Jusqu’ aux années cinquante, beaucoup de terrains non bâtis conservaient au site son caractère champêtre, dont certains plantés de beaux arbres, essentiellement des acacias. Le dernier vrai terrain vague qui accueillait encore un chiffonnier au début des années quatre-vingt, celui d’où la vue s’étend sur Paris et au-delà, vient d’être paysagé, planté de quelques fruitiers et doté d’une vigne. Cet hommage à Bacchus s’est accompli au détriment d’ormes adultes et sains qui finirent coupés. On peut aussi regretter que, d’une part, le pittoresque à pic d’origine ait été amolli en une pente douce venant mourir rue des Chaufourniers, et que, d’autre part, on n’y verra plus ni peintres ni enfants bâtisseurs de cabanes du fait de sa fermeture au public.

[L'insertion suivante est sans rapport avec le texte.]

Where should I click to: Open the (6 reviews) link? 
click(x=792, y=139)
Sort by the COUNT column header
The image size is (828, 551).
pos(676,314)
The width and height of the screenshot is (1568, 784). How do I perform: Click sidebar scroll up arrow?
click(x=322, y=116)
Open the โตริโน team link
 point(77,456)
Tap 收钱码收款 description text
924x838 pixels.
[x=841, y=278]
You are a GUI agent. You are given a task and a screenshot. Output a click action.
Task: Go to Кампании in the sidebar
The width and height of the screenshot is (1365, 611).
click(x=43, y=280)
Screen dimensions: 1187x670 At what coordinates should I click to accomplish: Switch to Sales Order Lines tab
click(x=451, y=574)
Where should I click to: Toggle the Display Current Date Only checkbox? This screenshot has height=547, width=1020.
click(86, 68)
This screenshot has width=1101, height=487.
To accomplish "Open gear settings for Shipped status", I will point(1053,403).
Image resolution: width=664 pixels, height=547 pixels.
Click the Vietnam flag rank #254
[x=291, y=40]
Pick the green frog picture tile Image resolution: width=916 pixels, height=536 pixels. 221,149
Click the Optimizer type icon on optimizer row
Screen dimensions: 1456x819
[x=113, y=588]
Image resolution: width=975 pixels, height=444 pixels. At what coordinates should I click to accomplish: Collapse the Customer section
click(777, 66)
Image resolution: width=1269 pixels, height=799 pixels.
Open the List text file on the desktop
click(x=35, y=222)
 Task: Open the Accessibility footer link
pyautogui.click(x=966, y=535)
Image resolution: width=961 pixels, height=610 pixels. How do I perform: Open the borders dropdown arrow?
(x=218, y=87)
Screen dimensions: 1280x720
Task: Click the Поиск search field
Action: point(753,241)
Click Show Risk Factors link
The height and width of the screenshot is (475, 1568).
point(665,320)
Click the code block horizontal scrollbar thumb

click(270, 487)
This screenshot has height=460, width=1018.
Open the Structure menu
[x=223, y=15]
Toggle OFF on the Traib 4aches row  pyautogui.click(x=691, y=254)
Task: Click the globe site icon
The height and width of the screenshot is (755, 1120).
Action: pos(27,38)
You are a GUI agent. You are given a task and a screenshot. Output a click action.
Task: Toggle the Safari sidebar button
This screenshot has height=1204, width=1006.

Photo © Jean-Yves Chanteloup.Des initiatives comme celles de mai dernier méritent d’être saluées et renouvelées. Elles permettent à la butte Bergeyre, enclave à l’abri des turbulences urbaines, de conserver sa spécificité malgré les chantiers qui s’y sont succédé dernièrement et d’y entretenir une vie de quartier sans frontière entre le dehors et le dedans.

Evelyne ANDRIA

Photos © Jean-Yves Chanteloup

Article mis en ligne en avril 2015.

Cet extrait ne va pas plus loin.